An expert on Papua New Guinea and the Pacific, Professor Stephen Howes, from the Australian National University, said the country's move in 2013 to host the summit had come amid high expectations.
At the time, the resource-rich nation's economy was booming and Prime Minister Peter O'Neill was addressing corruption.
In the years since, growth stalled as resources prices dropped, and an anti-corruption probe was abandoned after it started investigating Mr O'Neill.
"Delegates will likely leave impressed by the development in the country's capital, Port Moresby, by the prospects of future resource projects, by the country's vibrant culture, and by the successful execution of a year-long cycle of meetings," Prof Howes wrote on the East Asia Forum website.
"But delegates might equally leave worried by the country's severe health, economic and political problems, and the lack of action to address them."
To prepare for the summit, the airport had a A$30 million (S$30 million) upgrade, and a purpose-built A$35 million convention centre and a six-lane boulevard were constructed, supported by Chinese aid.
Indeed, China's growing ties across the Pacific are likely to attract much attention during the summit.
In contrast with Mr Trump's absence, Chinese President Xi Jinping arrived early to meet the heads of those Pacific countries that recognise China but not Taiwan.
China's growing aid and loans in the region have worried Australia and New Zealand, prompting the two nations to substantially boost their Pacific aid funding.
In a statement published in Papua New Guinea's two main newspapers on Wednesday, Mr Xi said he wanted to enhance solidarity and cooperation with Pacific island countries.
"The relations between China and Pacific island countries are now better than ever and face important opportunities of development," he wrote.
But Australia still provides, by far, the most aid to Papua New Guinea and has strong links, including a shared passion for rugby league.
About 1,500 Australian defence personnel have been deployed to assist with security for the Apec meetings, along with a helicopter-carrying warship and patrol boats.

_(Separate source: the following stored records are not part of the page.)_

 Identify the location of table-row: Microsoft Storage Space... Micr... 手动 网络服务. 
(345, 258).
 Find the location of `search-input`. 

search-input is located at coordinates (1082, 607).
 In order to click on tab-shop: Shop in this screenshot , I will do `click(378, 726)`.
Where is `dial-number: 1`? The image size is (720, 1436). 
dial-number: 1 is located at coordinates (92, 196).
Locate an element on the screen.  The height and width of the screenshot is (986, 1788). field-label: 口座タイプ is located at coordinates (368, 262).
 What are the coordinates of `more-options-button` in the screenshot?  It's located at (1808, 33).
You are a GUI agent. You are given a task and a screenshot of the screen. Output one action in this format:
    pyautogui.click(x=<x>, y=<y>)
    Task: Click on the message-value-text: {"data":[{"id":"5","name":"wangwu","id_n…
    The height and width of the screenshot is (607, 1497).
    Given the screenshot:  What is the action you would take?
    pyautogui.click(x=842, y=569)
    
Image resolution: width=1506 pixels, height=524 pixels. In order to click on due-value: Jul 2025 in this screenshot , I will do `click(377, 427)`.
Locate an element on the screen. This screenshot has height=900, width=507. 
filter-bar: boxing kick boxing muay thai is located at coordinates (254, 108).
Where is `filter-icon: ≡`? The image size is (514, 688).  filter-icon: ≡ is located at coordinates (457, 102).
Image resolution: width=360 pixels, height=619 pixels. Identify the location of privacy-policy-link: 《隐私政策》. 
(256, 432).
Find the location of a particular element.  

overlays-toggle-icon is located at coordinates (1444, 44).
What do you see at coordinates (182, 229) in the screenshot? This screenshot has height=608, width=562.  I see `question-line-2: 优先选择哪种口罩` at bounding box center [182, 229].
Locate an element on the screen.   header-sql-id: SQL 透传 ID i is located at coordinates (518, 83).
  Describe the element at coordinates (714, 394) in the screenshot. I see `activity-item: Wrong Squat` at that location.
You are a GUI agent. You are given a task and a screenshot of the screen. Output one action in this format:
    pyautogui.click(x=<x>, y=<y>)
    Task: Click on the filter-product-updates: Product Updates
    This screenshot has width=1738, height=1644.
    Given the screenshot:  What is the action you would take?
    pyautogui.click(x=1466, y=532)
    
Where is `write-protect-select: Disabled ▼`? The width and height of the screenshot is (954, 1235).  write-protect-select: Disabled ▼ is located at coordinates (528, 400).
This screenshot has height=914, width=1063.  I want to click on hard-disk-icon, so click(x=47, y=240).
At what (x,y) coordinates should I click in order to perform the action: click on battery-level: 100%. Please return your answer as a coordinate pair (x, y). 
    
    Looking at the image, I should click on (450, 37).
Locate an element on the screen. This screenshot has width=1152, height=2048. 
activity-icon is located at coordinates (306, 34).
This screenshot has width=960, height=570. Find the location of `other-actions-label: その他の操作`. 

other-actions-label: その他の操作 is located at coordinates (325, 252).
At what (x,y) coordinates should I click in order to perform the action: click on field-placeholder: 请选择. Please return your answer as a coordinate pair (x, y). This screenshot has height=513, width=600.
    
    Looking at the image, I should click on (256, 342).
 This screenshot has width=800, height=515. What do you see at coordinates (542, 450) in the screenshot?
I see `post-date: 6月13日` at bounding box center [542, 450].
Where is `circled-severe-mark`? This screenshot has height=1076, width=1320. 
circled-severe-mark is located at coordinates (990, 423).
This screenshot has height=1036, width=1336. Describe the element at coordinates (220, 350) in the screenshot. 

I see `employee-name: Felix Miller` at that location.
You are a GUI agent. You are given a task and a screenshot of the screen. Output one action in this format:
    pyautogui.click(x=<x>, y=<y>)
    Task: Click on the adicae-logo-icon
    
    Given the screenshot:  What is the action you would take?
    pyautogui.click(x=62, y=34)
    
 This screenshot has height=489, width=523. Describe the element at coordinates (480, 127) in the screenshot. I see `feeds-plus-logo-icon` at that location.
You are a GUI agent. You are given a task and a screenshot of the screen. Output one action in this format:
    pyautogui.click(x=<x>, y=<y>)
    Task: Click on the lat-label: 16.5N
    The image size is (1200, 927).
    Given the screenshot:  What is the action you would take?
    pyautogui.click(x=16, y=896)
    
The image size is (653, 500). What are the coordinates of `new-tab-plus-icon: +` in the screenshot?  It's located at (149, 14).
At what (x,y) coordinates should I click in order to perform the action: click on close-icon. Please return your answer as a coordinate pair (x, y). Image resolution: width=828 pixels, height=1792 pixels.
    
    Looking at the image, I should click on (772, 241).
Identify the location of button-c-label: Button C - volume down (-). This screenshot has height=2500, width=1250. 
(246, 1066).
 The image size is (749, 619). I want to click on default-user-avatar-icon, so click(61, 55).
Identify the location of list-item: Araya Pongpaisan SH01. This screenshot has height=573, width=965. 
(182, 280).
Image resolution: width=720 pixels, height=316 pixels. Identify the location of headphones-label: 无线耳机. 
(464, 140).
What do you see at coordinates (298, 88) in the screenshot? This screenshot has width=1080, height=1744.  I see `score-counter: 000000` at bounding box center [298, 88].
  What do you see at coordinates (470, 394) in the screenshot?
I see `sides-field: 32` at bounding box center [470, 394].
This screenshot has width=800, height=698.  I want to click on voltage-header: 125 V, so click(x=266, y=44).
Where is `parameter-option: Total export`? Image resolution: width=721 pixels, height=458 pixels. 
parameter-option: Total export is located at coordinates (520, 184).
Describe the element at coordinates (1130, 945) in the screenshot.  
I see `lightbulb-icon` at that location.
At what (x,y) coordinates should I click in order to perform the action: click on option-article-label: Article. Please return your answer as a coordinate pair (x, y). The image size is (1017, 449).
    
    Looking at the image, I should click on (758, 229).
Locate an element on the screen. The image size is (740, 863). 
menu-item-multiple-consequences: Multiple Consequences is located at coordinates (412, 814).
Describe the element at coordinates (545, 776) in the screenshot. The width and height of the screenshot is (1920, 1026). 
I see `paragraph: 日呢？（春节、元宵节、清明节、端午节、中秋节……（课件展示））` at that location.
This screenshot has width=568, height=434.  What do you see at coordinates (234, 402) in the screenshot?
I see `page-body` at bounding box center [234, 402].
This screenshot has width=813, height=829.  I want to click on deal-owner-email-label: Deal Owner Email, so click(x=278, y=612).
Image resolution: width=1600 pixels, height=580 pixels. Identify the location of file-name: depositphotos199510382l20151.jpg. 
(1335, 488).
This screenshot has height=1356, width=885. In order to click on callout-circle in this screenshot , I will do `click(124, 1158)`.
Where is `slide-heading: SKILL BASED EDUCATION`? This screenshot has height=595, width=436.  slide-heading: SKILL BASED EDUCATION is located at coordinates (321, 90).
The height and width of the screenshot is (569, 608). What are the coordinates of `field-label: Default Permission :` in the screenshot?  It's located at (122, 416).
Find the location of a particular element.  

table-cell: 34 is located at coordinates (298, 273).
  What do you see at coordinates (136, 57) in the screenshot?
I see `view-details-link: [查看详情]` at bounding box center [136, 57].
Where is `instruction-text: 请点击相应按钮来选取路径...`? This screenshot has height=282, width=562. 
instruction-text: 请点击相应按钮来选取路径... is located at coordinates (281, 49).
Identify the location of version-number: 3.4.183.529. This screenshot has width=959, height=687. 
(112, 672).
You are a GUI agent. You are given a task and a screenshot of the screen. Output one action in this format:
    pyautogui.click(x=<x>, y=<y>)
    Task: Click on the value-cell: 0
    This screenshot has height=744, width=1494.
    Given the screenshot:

The summit may give a slight boost to the economy, but it is doubtful whether rural areas, where much of the population lives, will benefit.
The country's problems with corruption and leadership were typified by the strange arrival of the costly Maseratis.
The cars, and the heavy spending on Apec while much of the nation suffers from inadequate health and education services, prompted anger and led to protests and a one-day strike.
The government has since said it will sell the cars after the summit, but the claim that all costs will be recouped has been greeted with understandable scepticism.